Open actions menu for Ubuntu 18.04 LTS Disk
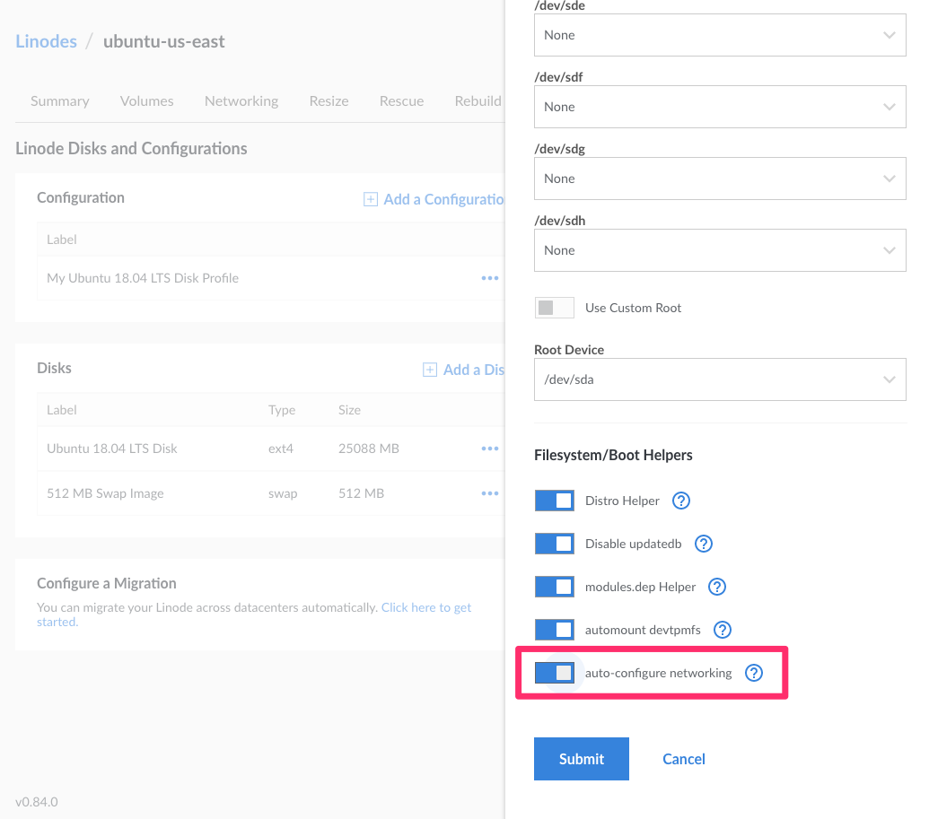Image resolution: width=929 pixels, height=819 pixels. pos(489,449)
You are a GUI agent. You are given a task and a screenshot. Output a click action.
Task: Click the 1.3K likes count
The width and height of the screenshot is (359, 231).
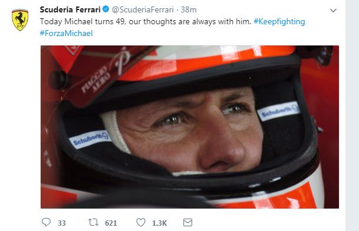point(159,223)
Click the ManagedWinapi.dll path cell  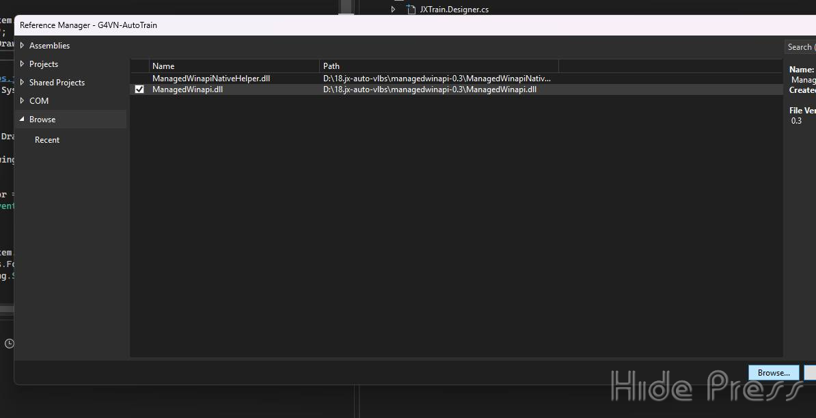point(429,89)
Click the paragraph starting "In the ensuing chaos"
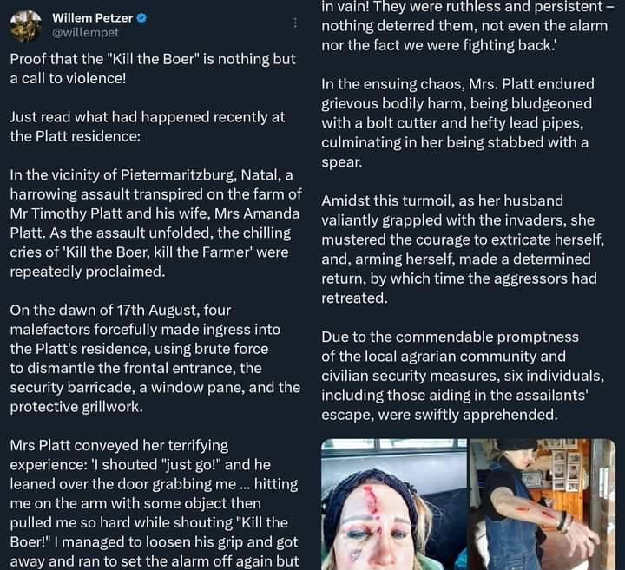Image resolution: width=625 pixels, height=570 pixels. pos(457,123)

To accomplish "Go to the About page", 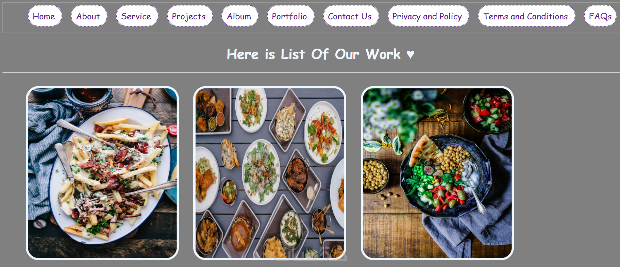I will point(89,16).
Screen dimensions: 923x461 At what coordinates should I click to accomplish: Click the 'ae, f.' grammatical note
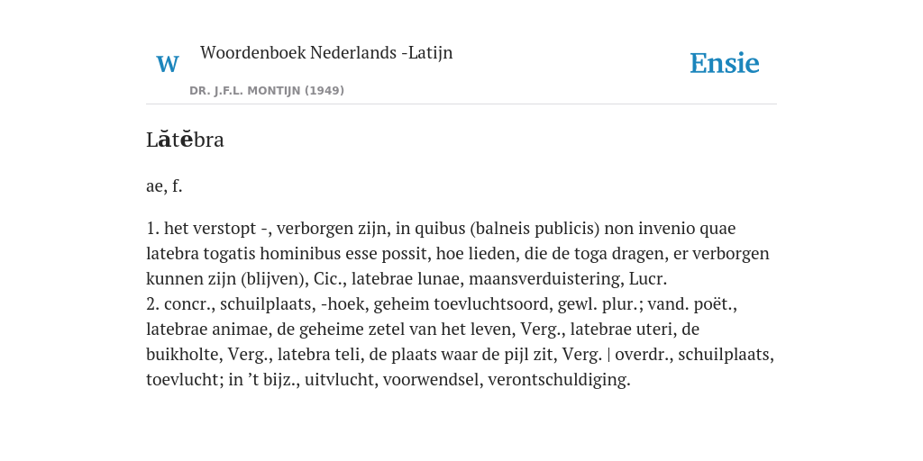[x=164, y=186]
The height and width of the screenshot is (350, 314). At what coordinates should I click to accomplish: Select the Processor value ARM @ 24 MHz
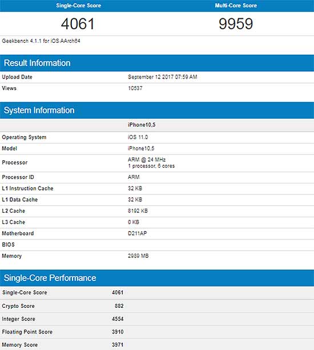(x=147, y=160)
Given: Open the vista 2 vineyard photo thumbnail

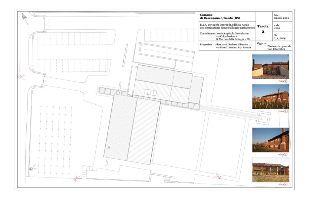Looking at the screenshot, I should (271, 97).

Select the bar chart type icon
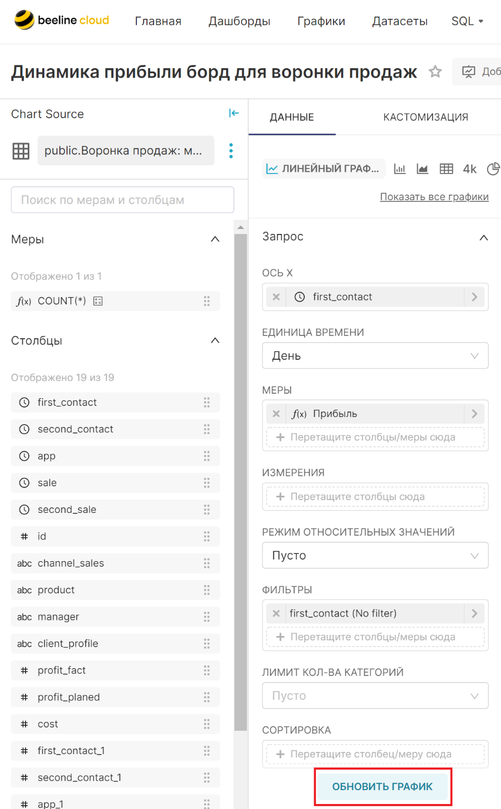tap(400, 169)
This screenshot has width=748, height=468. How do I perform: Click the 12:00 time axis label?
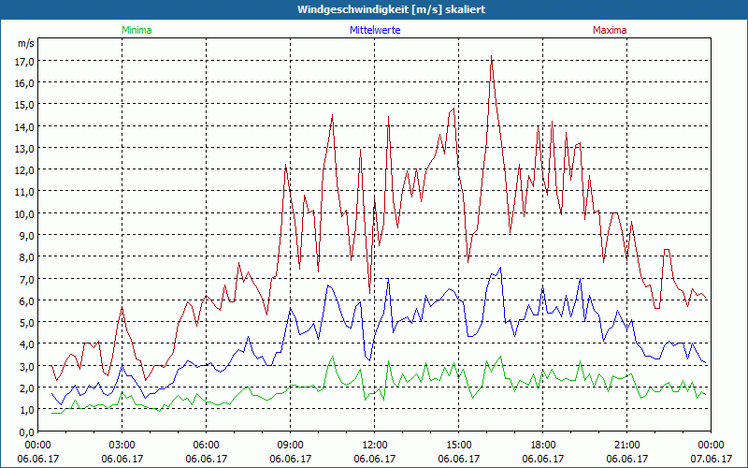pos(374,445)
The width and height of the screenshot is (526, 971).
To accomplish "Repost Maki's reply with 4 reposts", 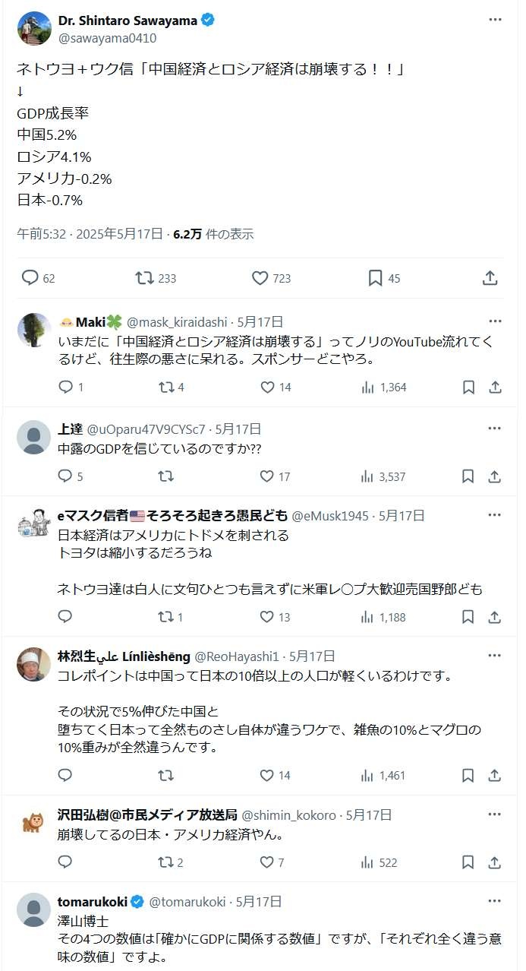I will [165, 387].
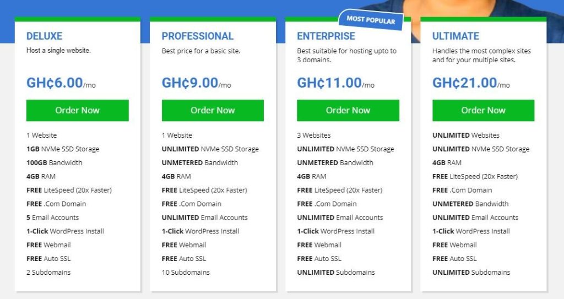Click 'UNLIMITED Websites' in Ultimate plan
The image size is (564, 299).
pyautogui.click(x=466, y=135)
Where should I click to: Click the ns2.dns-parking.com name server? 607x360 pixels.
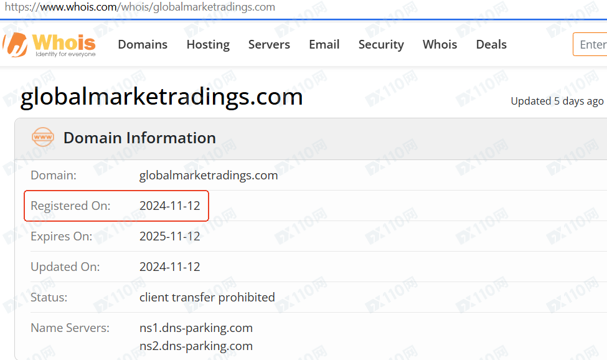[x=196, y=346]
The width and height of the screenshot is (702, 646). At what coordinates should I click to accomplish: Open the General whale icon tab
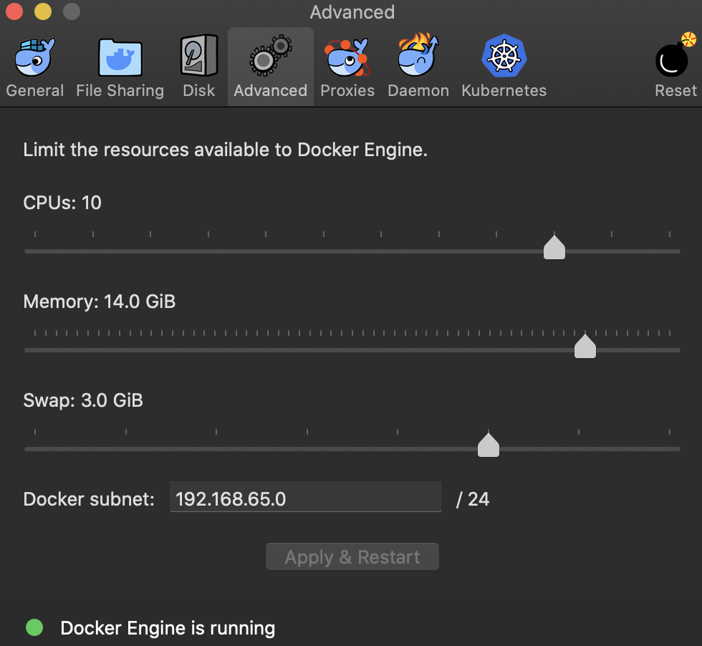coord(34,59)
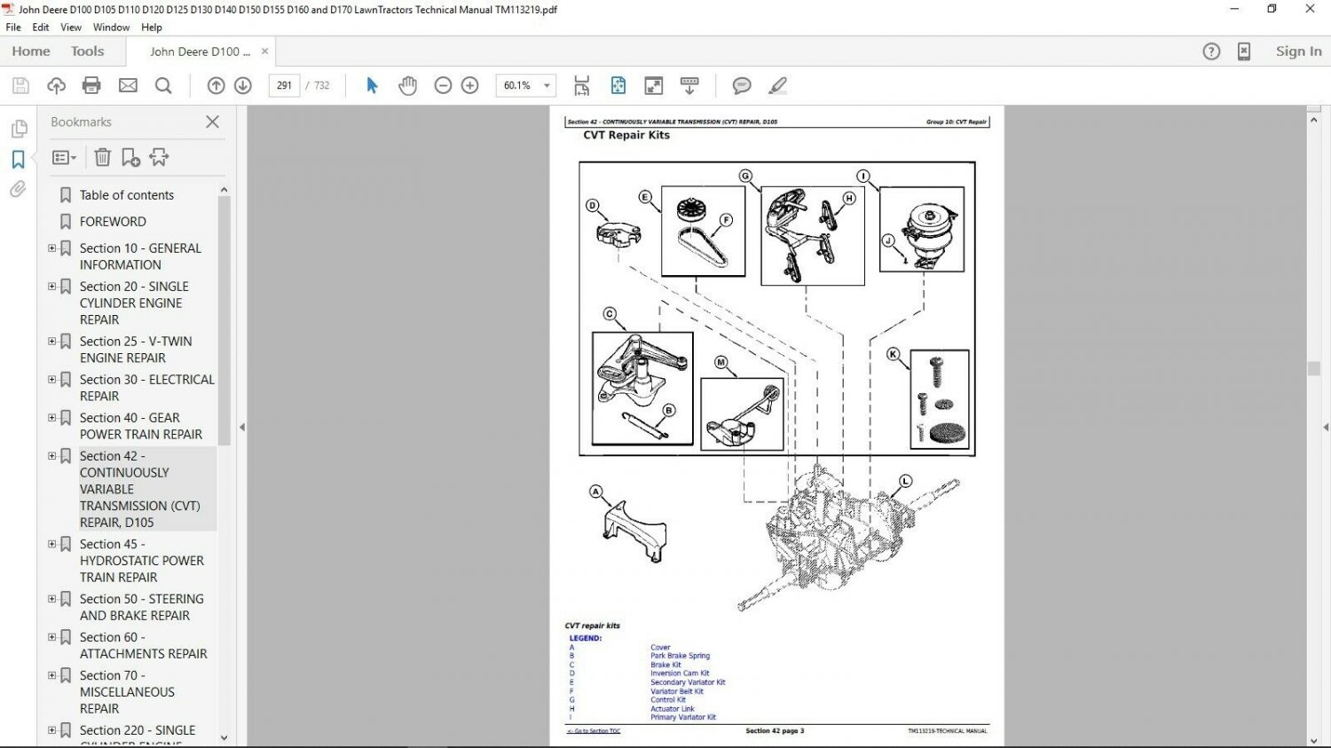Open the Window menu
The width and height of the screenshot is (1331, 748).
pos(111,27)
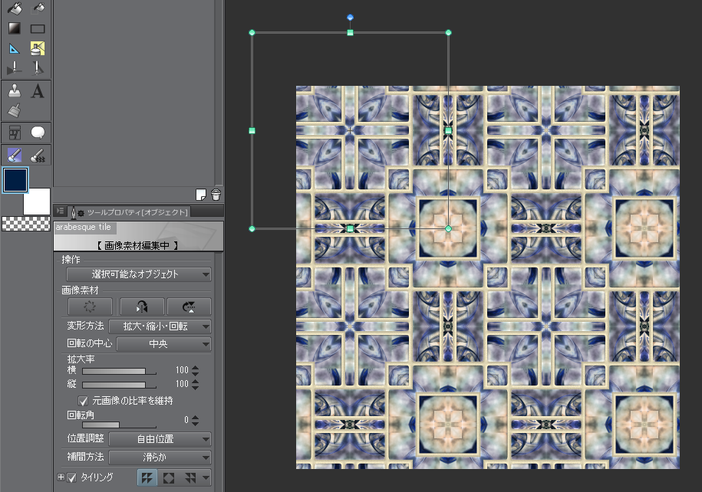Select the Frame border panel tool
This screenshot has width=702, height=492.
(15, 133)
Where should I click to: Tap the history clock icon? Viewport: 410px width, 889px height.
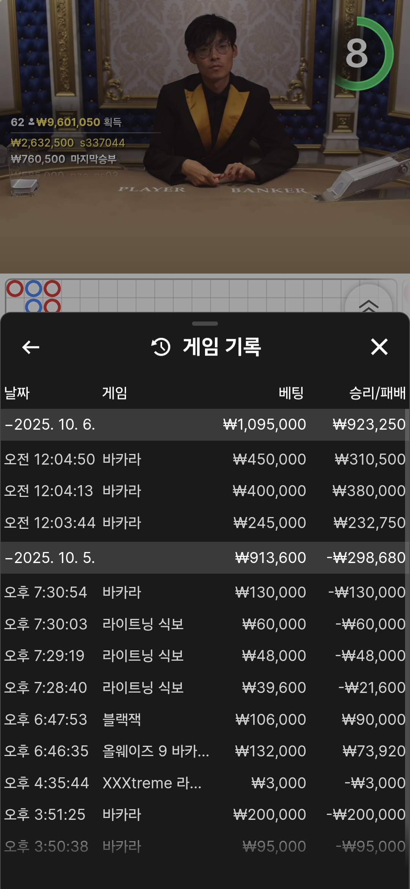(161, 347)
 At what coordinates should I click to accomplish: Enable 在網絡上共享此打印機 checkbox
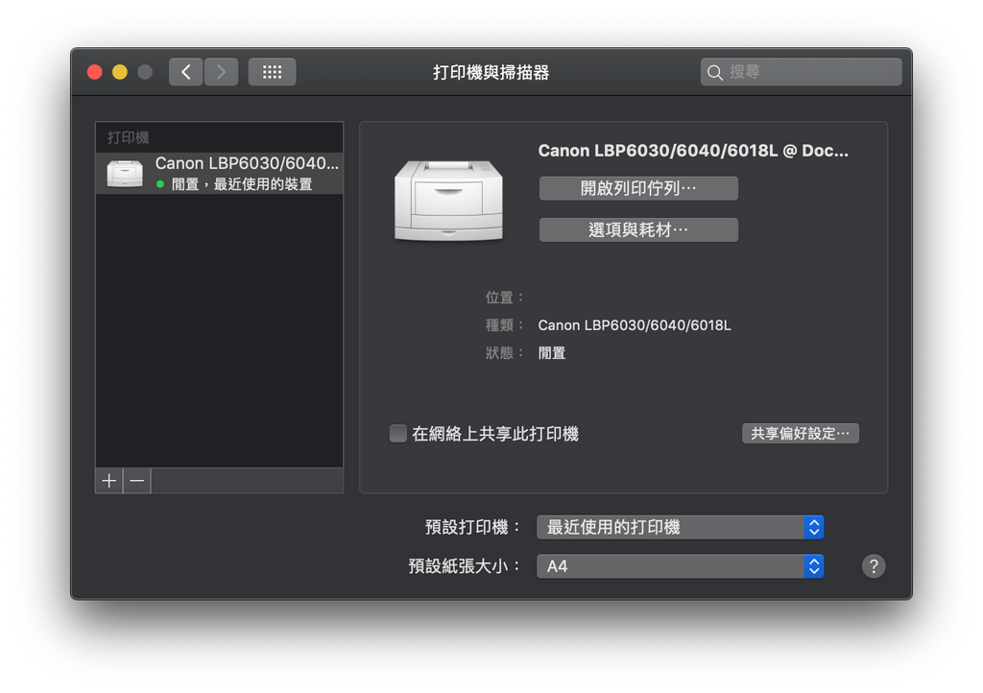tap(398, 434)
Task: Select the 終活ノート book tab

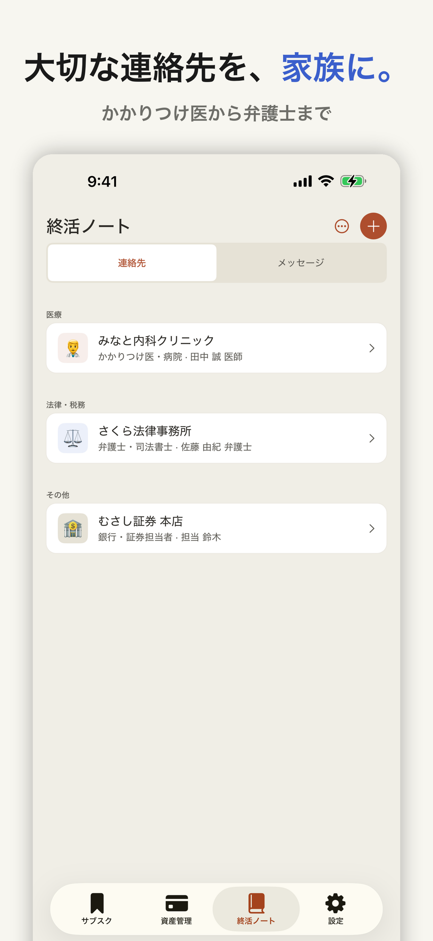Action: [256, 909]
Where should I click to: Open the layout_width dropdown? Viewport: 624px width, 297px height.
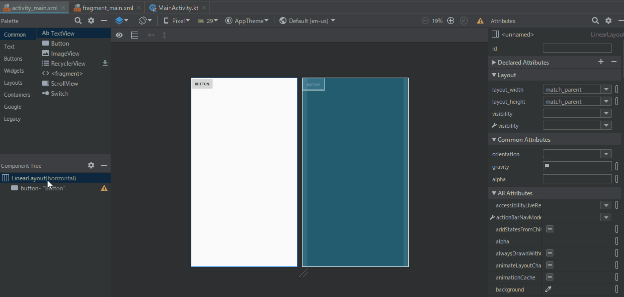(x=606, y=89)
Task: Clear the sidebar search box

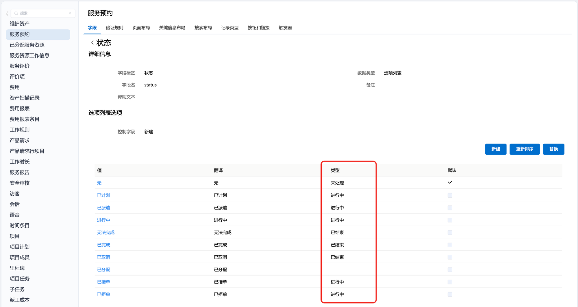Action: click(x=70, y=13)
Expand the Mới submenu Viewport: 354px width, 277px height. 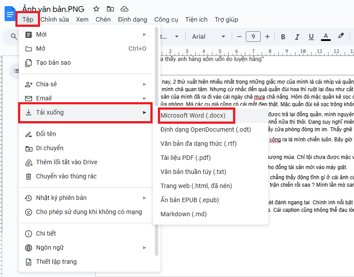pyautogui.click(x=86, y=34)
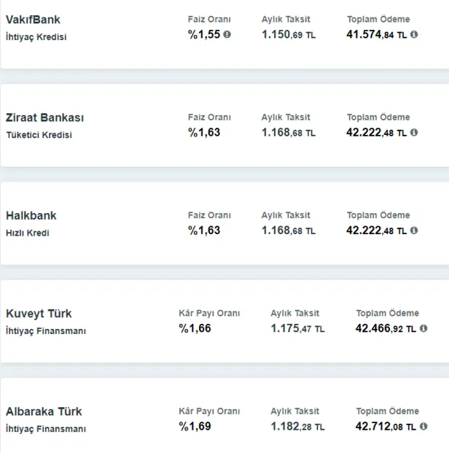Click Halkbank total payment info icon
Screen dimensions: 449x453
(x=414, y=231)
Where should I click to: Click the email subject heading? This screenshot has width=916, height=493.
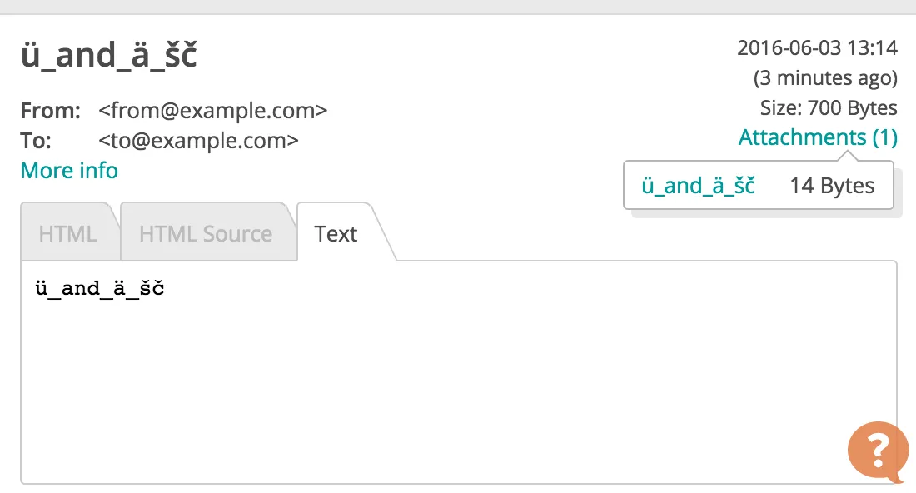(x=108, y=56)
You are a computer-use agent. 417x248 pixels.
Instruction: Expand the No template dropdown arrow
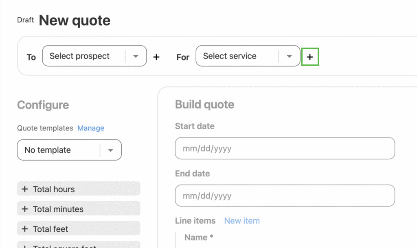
* * * * * * *
PROBLEM STATEMENT
Please state how many lines of the entries above include the string "agent", giving the number and nothing more.

EXERCISE OUTPUT
2